Las Vegas is delaying a planned $890 million convention center upgrade amid falling visitor numbers and reduced gaming receipts.

The Las Vegas Convention and Visitors Authority projects a 21.8% drop in room tax revenue for fiscal 2009; the agency responded this month by postponing construction plans until mid-2010. It will cost the LVCVA up to $5 million annually to service the project's existing debt. About $140 million has been committed to the project thus far, of which 68.5% is being financed. Construction was scheduled to finish in 2011. In February 2006, MWH Global Inc., Broomfield, Colo., with HTNB, Kansas City, Mo., was awarded a four-year, $45 million contract as construction manager.

The project had called for a new day-lit front lobby, facade and interior upgrades, and technology enhancements.
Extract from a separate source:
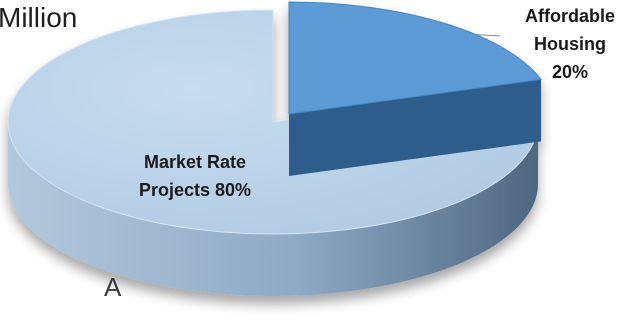  I want to click on data-label-affordable-housing-line-1: Affordable, so click(570, 16).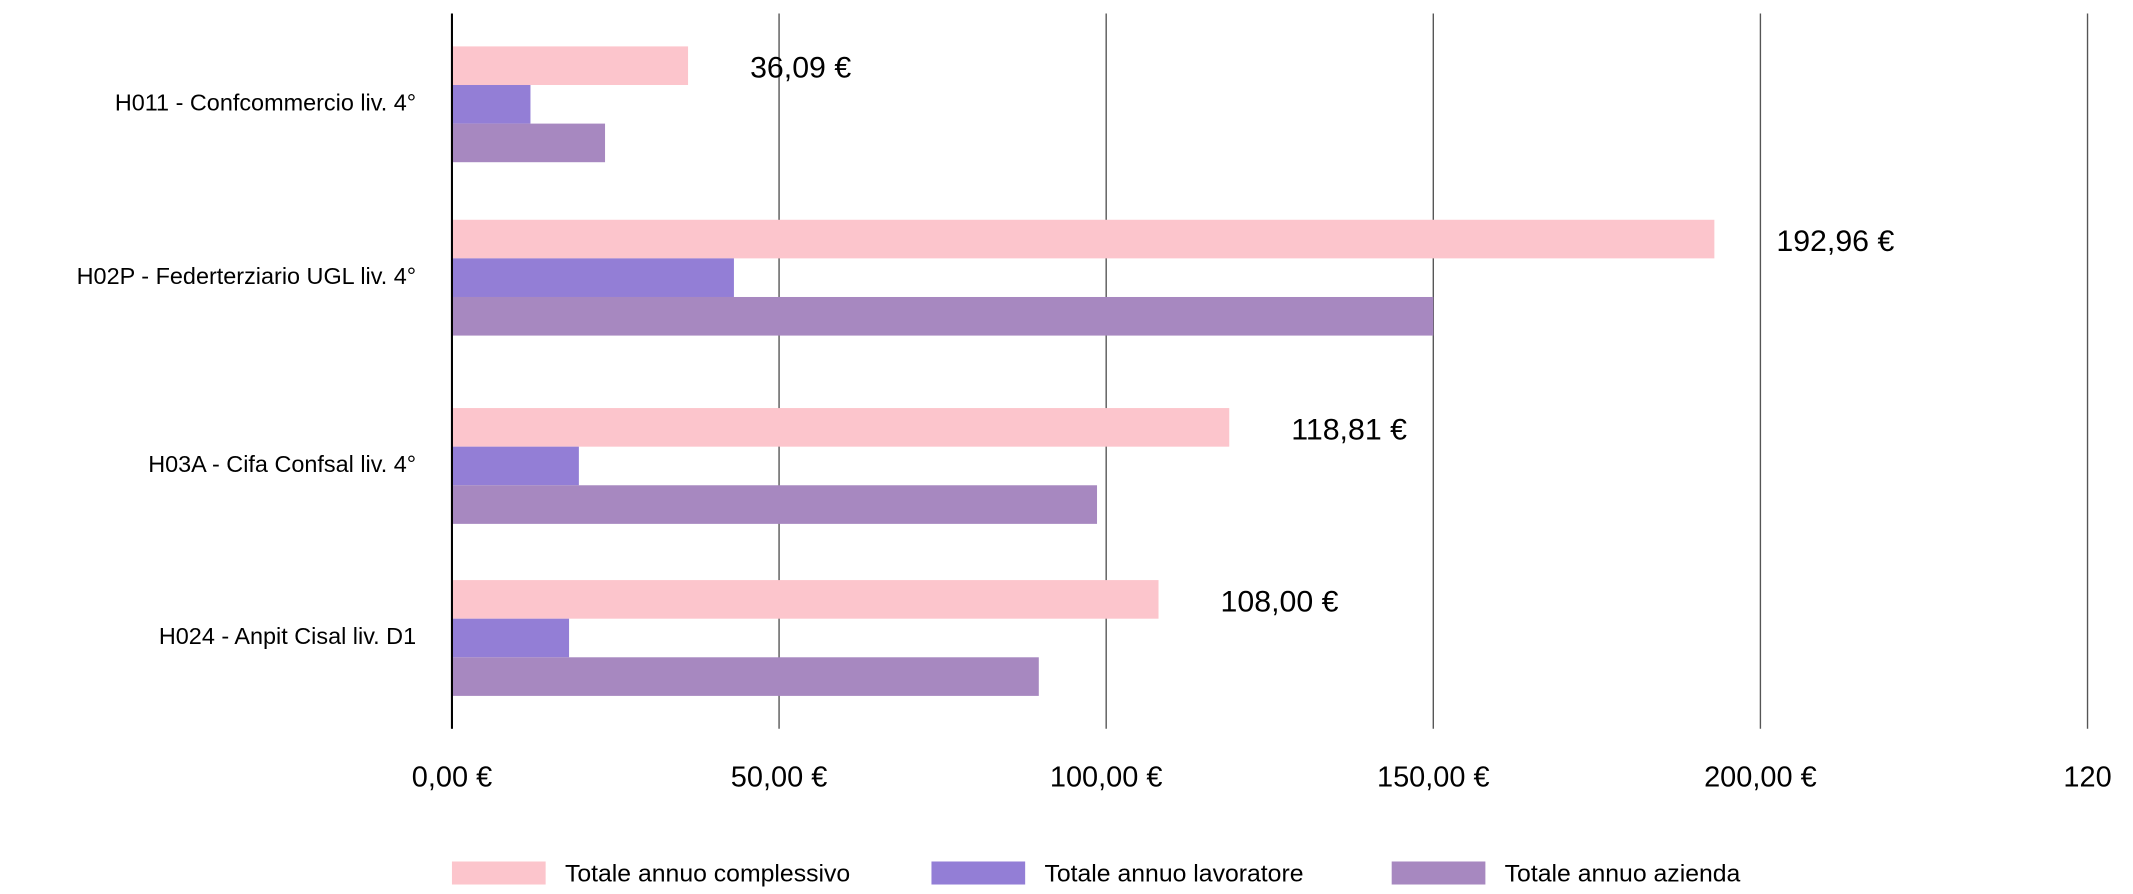  I want to click on data-label: 108,00 €, so click(1280, 602).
It would have also added meeting rooms, a police substation, a transportation center, and 100,000-sq-ft worth of general session space, increasing the convention center's total size by 15.8% from 3.2 million sq ft to 3.8 million sq ft. Las Vegas hosts 44 of the nation's top 200 conventions and trade shows. But rising costs upped the project's price-tag by 17.2% in 2007.

"It has been something we have been evaluating," says LVCVA spokesman Vince Alberta. "With the recession, we think it is fiscally responsible and prudent not to incur additional debt at this time."